Outcomes of the causal inference analysis
At the end of the causal inference analysis, we will be able to understand:
- Average Treatment Effects (ATE): The overall impact of Copilot licensing on external collaboration hours across the entire organization
- Conditional Average Treatment Effects (CATE): How different groups in an organization benefit from using Copilot, enabling targeted enablement strategies
- Heterogeneous Impact Detection: Which employee characteristics (level, function, region, network size) predict higher or lower treatment effects
- Confidence Intervals: Statistical uncertainty bounds around our estimates to support decision-making
- Subgroup Discovery: Automatically identified cohorts where Copilot has the most meaningful impact
Experiment design
In causal inference, it is important to identify three sets of variables as part of the design:
- outcome (Y): The dependent variable we want to measure the effect on
- treatment (X): The intervention or policy change we want to evaluate
- confounders (W): Variables that affect both treatment assignment and outcomes, which must be controlled for
The outcome variable
In our analysis, we will be using external collaboration hours as the outcome variable. This variable is selected as it is a good success measure proxy for external-facing or sales-focused employees, and it is also available as a native Viva Insights metric that doesn’t require further importing.

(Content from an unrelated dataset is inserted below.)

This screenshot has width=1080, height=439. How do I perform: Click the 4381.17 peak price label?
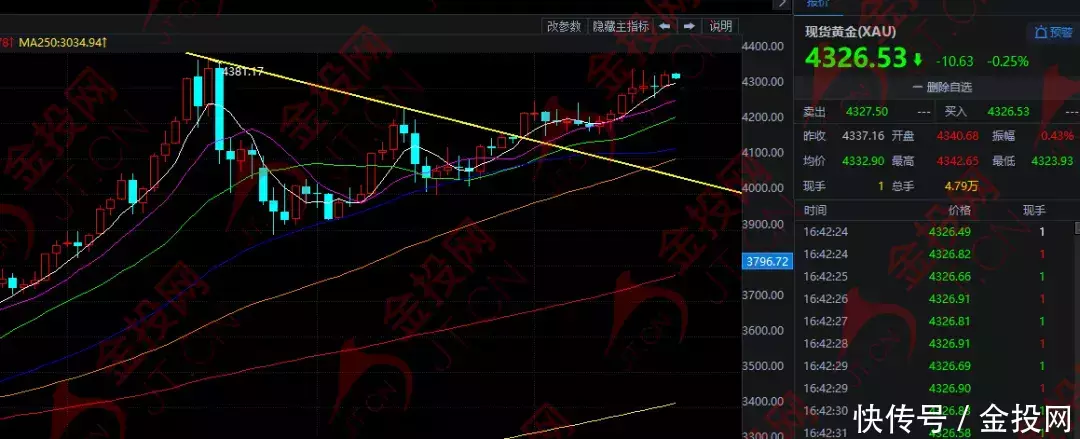point(242,71)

External collaboration hours measures the time employees spend in meetings, emails, and other collaborative activities with people outside their immediate organization. This metric is particularly valuable because:
- Business Impact: It directly relates to client engagement, partnership building, and revenue-generating activities
- Measurable: Automatically tracked through Microsoft 365 without requiring manual data collection
- Sensitive to Change: Likely to show measurable differences as employees become more efficient with Copilot assistance
For non-sales focused scenarios, other outcome variables such as number of tickets closed, total hours, projects closed, coding productivity, or meeting efficiency may be used instead.
The treatment variable
The treatment variable represents Copilot usage intensity, measured as continuous variables such as:
- Total Copilot actions taken
- Total Copilot active days
- Copilot actions taken in [app]
The full list of these M365 Copilot metrics can be found in the advanced analysis metric descriptions.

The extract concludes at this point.